REQUEST
Rewrite the lines between the one containing "You are a computer-use" and the one containing "coord(217,144)", inclusive, as a numbered list. Skip blank lines and leave the pictures out.

DATA SECTION
* BEGIN *

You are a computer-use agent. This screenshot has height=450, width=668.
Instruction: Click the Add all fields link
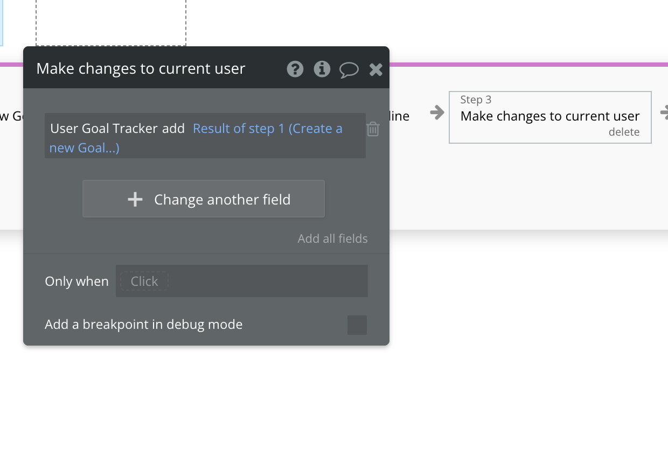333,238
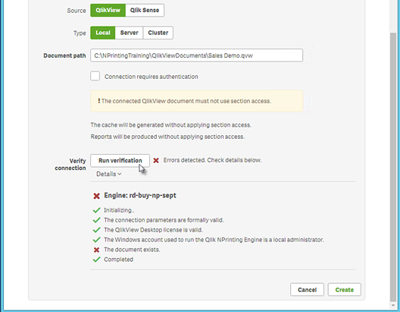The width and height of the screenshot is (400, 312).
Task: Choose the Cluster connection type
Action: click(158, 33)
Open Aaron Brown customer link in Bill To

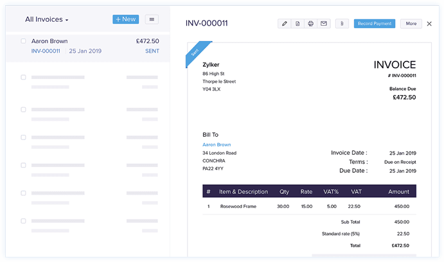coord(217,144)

* END *
* BEGIN *

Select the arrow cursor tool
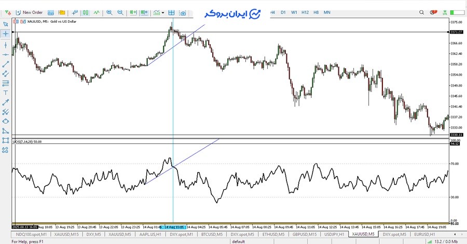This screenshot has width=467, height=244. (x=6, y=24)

* END *

COMPLETED EXERCISE
1. You are a computer-use agent. This screenshot has height=450, width=668.
2. Instruction: Click the Add all fields link
3. 333,238
4. The width and height of the screenshot is (400, 312).
5. Task: Choose the Cluster connection type
6. Action: click(158, 33)
7. Open Aaron Brown customer link in Bill To
8. coord(217,144)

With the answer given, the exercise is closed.